• Task details
Write out the lines of the data from the line containing "Vero Moda (25, 670)" through the line containing "Bubbleroom (25, 545)", inclusive, reproducing each one verbatim.

• Stored data
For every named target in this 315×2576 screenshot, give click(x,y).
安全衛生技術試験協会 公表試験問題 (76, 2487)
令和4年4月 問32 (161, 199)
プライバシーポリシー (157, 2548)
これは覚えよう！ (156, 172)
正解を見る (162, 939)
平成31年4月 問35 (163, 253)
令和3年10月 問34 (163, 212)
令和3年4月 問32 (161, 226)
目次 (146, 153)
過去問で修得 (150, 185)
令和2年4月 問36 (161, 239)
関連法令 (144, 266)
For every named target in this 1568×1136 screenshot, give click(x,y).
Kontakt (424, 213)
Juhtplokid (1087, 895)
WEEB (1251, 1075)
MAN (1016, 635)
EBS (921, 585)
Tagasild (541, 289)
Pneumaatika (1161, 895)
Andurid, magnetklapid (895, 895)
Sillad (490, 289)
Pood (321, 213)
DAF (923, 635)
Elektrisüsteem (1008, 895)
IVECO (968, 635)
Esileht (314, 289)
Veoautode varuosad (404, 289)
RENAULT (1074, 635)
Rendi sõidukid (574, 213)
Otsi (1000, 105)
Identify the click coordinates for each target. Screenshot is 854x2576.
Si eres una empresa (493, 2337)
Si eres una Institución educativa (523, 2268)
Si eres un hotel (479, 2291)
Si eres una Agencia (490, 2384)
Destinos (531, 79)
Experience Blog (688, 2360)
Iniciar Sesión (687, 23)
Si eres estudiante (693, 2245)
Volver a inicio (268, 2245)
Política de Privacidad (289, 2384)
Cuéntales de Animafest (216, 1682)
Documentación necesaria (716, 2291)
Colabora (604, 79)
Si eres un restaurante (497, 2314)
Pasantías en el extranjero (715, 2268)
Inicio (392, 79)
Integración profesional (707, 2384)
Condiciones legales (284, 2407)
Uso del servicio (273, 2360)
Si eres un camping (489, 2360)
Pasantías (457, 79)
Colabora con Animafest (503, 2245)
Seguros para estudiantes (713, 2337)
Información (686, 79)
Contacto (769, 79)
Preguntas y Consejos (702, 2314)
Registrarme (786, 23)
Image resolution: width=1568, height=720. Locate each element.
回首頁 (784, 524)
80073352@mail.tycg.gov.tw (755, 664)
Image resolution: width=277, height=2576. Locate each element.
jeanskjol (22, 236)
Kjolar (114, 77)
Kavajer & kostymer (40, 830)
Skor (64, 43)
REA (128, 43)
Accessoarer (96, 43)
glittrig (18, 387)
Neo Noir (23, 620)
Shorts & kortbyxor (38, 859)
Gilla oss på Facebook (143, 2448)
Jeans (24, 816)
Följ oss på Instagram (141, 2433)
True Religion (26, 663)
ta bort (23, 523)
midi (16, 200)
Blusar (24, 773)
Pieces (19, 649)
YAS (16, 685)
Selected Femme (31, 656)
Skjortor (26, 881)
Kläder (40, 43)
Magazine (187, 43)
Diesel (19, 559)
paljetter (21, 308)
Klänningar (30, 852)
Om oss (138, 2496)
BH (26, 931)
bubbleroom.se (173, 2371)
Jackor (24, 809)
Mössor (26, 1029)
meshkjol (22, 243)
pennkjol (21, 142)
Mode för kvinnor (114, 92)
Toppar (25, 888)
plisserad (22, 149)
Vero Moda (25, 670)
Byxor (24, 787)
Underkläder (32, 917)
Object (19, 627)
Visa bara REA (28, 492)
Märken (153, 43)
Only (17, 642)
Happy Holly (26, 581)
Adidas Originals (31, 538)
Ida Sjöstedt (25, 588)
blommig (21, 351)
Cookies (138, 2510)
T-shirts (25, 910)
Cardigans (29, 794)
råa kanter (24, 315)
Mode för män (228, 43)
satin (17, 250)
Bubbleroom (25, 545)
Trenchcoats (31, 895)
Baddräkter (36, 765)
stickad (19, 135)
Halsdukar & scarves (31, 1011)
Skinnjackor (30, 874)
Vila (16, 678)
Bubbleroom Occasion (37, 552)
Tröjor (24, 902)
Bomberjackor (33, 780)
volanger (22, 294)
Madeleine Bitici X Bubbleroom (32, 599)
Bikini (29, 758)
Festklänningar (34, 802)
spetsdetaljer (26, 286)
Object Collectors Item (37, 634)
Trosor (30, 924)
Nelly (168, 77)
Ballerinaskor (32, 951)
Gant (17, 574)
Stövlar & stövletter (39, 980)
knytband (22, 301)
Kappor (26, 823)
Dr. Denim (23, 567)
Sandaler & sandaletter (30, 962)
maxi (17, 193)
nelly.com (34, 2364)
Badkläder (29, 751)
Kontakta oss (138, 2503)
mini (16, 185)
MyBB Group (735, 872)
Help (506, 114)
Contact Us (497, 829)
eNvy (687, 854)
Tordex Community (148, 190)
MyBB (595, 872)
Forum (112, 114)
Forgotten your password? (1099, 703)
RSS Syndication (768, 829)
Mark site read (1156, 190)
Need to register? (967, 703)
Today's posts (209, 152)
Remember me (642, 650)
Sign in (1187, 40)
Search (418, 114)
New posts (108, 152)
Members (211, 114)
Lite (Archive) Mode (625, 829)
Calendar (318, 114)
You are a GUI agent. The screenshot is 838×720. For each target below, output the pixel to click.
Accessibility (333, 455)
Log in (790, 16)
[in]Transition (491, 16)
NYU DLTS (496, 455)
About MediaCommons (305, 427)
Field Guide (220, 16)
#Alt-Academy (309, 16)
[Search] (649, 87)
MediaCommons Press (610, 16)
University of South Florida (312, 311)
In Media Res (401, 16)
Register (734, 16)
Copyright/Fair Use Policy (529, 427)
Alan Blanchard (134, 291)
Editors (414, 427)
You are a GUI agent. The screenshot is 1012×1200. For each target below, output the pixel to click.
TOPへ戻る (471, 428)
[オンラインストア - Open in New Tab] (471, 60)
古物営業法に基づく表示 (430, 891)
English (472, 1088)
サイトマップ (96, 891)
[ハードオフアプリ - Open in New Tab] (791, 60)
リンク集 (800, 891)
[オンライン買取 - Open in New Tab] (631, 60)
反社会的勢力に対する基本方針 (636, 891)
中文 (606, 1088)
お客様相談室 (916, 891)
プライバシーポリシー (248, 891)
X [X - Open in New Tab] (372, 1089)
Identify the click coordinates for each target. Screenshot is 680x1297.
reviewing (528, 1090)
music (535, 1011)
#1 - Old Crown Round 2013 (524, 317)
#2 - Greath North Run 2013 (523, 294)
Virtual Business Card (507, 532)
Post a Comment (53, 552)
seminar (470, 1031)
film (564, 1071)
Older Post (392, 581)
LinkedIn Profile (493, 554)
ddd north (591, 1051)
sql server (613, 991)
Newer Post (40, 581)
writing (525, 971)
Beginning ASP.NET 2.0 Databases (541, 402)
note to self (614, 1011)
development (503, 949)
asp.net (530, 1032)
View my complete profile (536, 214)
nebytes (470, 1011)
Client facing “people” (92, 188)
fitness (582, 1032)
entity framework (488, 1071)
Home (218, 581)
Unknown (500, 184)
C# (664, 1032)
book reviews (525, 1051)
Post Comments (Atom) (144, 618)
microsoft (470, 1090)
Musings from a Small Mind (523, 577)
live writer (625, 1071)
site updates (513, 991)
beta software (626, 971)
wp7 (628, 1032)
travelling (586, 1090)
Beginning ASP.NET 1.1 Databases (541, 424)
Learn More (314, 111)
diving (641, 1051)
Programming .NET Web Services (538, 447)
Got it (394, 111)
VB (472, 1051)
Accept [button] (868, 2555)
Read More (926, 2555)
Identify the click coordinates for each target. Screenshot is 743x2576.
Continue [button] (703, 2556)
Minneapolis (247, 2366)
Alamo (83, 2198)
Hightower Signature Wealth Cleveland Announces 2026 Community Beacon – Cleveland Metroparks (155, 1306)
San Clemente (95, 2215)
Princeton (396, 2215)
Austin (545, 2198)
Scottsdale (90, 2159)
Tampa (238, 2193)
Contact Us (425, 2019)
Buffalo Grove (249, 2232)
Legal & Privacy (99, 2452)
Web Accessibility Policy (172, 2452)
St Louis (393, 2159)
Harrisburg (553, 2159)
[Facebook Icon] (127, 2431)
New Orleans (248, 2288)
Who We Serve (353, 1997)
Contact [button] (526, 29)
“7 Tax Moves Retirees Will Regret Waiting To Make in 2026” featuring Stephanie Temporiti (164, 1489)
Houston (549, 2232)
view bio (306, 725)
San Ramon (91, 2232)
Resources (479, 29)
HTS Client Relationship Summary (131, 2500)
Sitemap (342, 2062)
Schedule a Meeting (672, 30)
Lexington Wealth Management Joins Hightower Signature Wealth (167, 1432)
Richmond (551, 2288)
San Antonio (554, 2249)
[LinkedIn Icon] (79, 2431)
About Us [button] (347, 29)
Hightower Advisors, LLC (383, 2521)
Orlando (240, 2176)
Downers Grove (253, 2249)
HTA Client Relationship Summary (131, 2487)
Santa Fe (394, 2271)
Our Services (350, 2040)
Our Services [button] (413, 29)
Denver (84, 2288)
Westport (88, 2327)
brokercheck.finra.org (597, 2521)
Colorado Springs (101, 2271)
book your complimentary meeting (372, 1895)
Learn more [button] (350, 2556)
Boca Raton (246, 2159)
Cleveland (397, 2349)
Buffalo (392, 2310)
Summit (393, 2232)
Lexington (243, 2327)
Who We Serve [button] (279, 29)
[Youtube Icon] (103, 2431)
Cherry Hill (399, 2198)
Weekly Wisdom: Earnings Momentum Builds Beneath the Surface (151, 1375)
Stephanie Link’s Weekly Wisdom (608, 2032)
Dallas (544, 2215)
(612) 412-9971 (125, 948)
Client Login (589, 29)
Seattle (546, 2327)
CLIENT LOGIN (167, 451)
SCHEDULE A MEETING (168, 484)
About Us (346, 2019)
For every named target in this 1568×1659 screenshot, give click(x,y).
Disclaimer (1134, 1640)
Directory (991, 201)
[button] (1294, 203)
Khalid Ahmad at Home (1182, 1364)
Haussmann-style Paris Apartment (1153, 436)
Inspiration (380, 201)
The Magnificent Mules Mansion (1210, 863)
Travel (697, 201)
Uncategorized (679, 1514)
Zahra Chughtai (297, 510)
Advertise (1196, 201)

• Correct output
Vero Moda (25, 670)
Byxor (24, 787)
Underkläder (32, 917)
Object (19, 627)
Visa bara REA (28, 492)
Märken (153, 43)
Only (17, 642)
Happy Holly (26, 581)
Adidas Originals (31, 538)
Ida Sjöstedt (25, 588)
blommig (21, 351)
Cookies (138, 2510)
T-shirts (25, 910)
Cardigans (29, 794)
råa kanter (24, 315)
Mode för män (228, 43)
satin (17, 250)
Bubbleroom (25, 545)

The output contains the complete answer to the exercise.